The Art of Telkari
"Telkari" is a traditional Turkish jewellery making technique and its name is derived from the very thin metal wires that are used to create this most delicate and striking of jewellery. Only a select few jewellery makers still use this extremely difficult and arduous technique in the Turkish cities of Mardin, Ankara and Trabzon in silver and gold. All of the jewellery featured on our site is made of 950 grade silver and is hallmarked in this way, unless otherwise stated.
The Grade of Silver Used in Our Jewellery
Silver in its pure form (also known as fine silver) has a grade of 999, and is very soft and flexible. In fact, these features make the metal inadequate for jewellery. For this reason, silver is mixed up with other metals (mostly copper) to form an alloy that is strong enough for jewellery crafting.
925 grade silver (or Sterling Silver) is a mix of 92.5% silver and 7.5% copper or other metal.
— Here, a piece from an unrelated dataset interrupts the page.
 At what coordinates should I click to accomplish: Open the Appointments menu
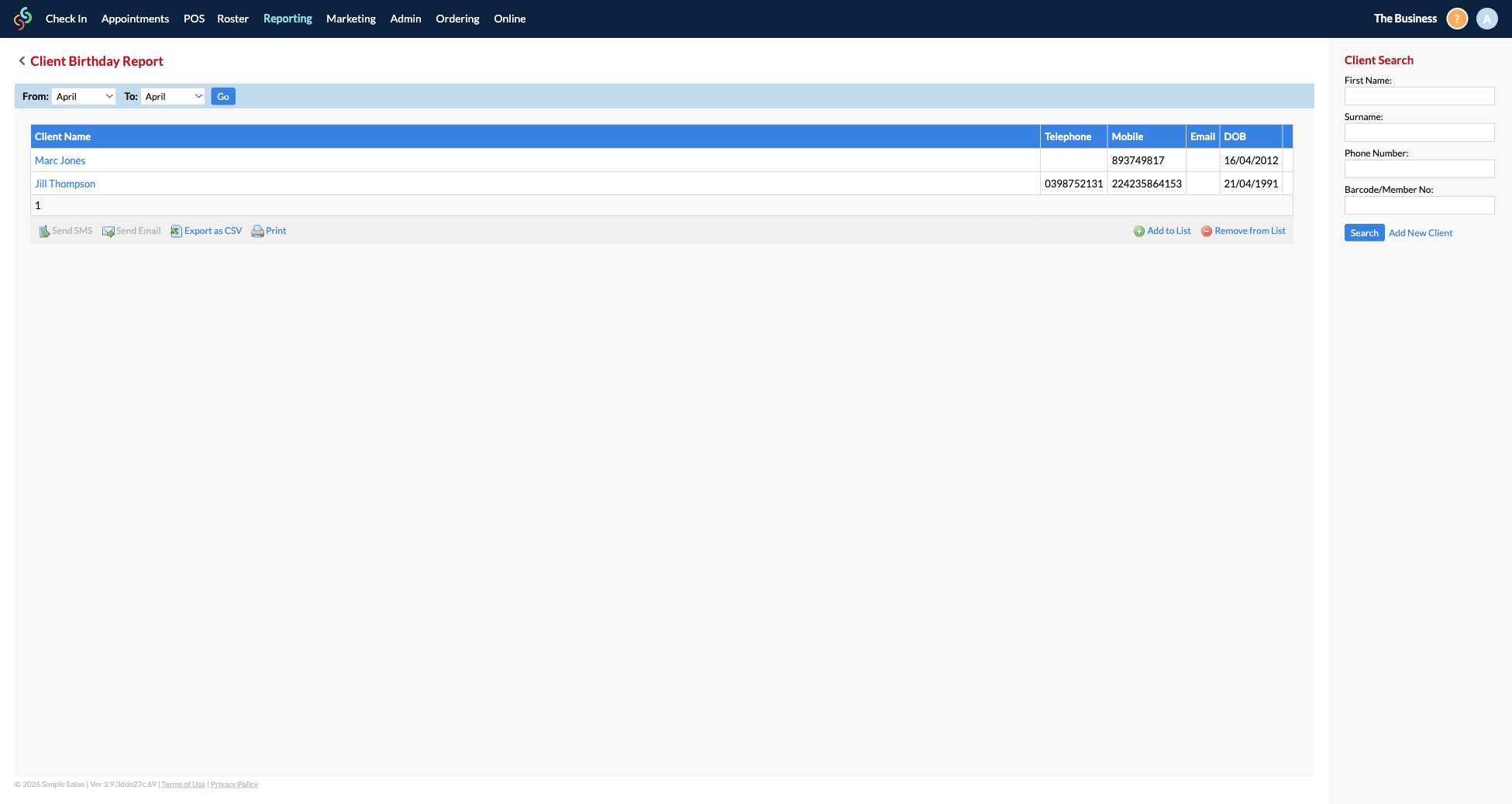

This type of silver is commonly used in mass-produced jewellery (that is, machine-made) in order to withstand the treatment machines give to the metal.
950 grade silver (sometimes called French 1st standard or in other cases Mexican silver) is a mix of 95% silver and 5% copper or other metal. This type of silver is more suitable for handcrafted jewellery, as it is more flexible than Sterling silver.
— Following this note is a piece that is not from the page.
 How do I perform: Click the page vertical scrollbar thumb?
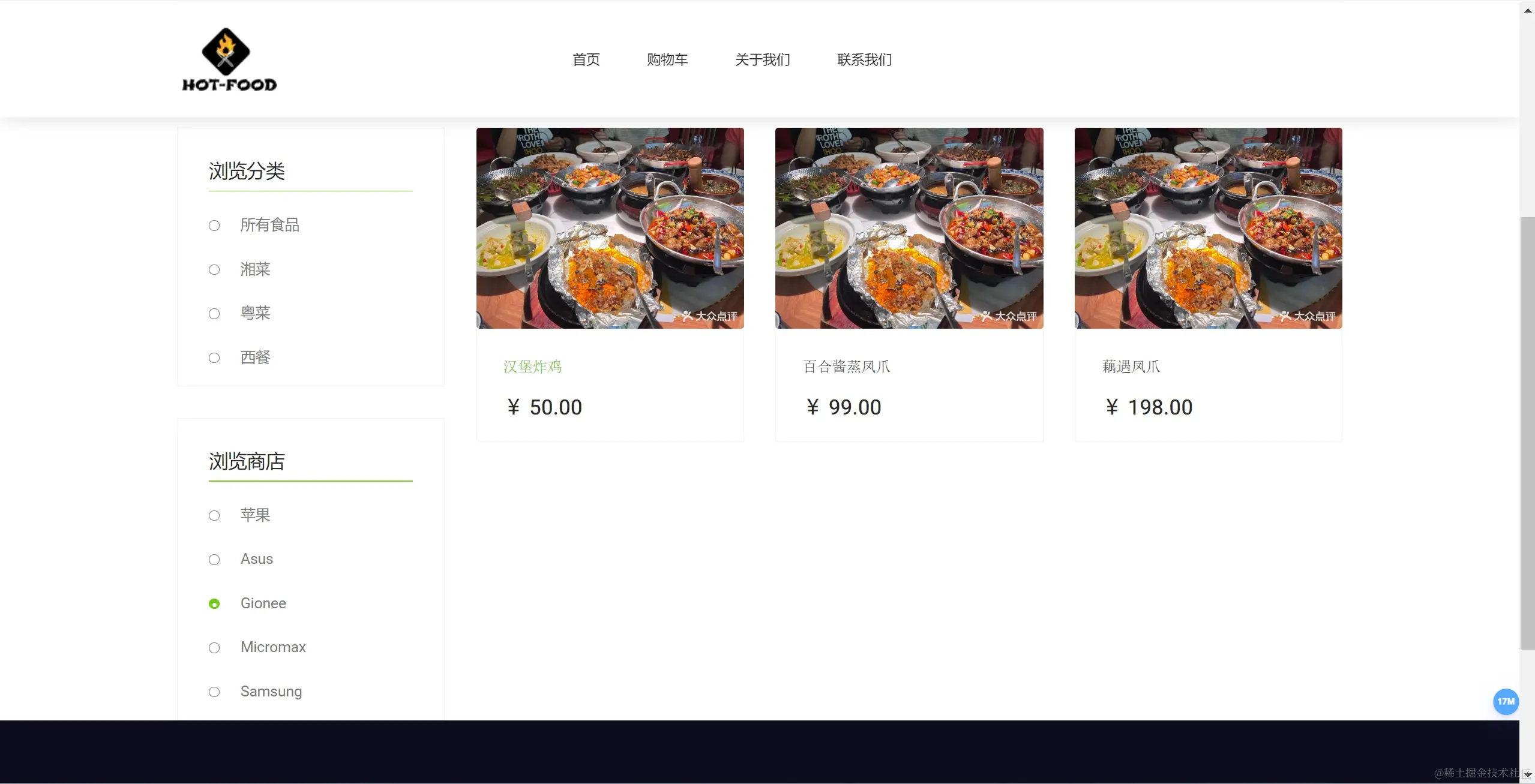tap(1527, 433)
950 silver is as beautiful, if not more than Sterling silver. There is also the added distinction that behind a 950 silver jewellery piece is a skilled artisan most likely, not a machine.
The Three Distinct Telkari Techniques
Hasir Telkari (Wicker Filigree)
In Hasir Telkari the items are made by knitting together the specially made thin wires. The Craftsman begins by knitting the gold or silver wires into a strap as wide as up to eight centimetres. These straps are then flattened under roller press machines to produce even thinner straps which are used to knit jewellery or decorative items.
Kakma Telkari (Carved Telkari)
In Kakma Telkari metal wires are embedded into carved grooves in wooden, metal or stone objects by piling with a hammer. Items are carved by chisels, drills or using acidic solutions. Once the wires are piled, the surface is sanded or filed to achieve a smooth finish prior to final polishing. Our Gaziantep wooden jewellery boxes feature telkari made in this way.
Kafes Telkari (Frame Filigree)
In Kafes Telkari relatively thick wires (up to one millimetre in diameter) are used to create the frame of the item. This wire is cut to size, shaped and welded to each other to create the final frame. The void areas in the frame are then filled by expertly shaping the thinner wires into the desired design. Once the design is complete, the craftsman welds all the ends of the individual wires to finish and secure the item. Most of our jewellery items are made in Ankara and Mardin in this way and the detailed stages are described below.
The stages of Kafes Telkari (Frame Filigree)
Like most traditional Turkish Craftsmen, the Telkari master prepares his own material in order to showcase his art. This means creating the silver wire using unprocessed silver rather than purchasing prepared wires. The stages are described below:
Wire Making: Silver in bullion form is melted and cast into purpose made grooves to create silver sticks. These sticks are pressed under a round rolling press to make them thinner and longer. In olden days this was a menial task completed by manually operated tools. Today, automated mini rolling machines are used to roll the thin wires from silver sticks.
Drawing the Design: The Craftsman draws the required design onto paper in real scale (1/1) and thus defines the thickness of the individual wires to be used. All the information required to create the final design is contained in this drawing.
Cutting the wires: Using the design drawing individual pieces are cut to the required length and thickness. As the wires are processed they become harder and more difficult to use. For this reason, the craftsman must heat the wires continually while he proceeds.
Realising the Design: The craftsman creates the frame of the object by cutting, shaping and welding the thicker wires according to the design drawing. He then proceeds to fill in the void areas by expertly shaping the thinner wires, and attaching any gemstones in the process.
Welding and Connection: As the jewellery is made up only of wires, it is critical to ensure that the item will stay intact over time. This is achieved by welding all loose ends of wires which is an extremely difficult task, considering the delicacy of the wires in question. Welding is performed by extremely skilful and patient masters who must ensure that the welding heat does not melt the whole item made of extremely thin wires. To overcome this, he files some silver to create tiny silver particles and mixes them with borax powder to create the final welding mix.
Once the item is complete, the craftsman cleans all the residues from the item and polishes it by rubbing on a flat steel surface.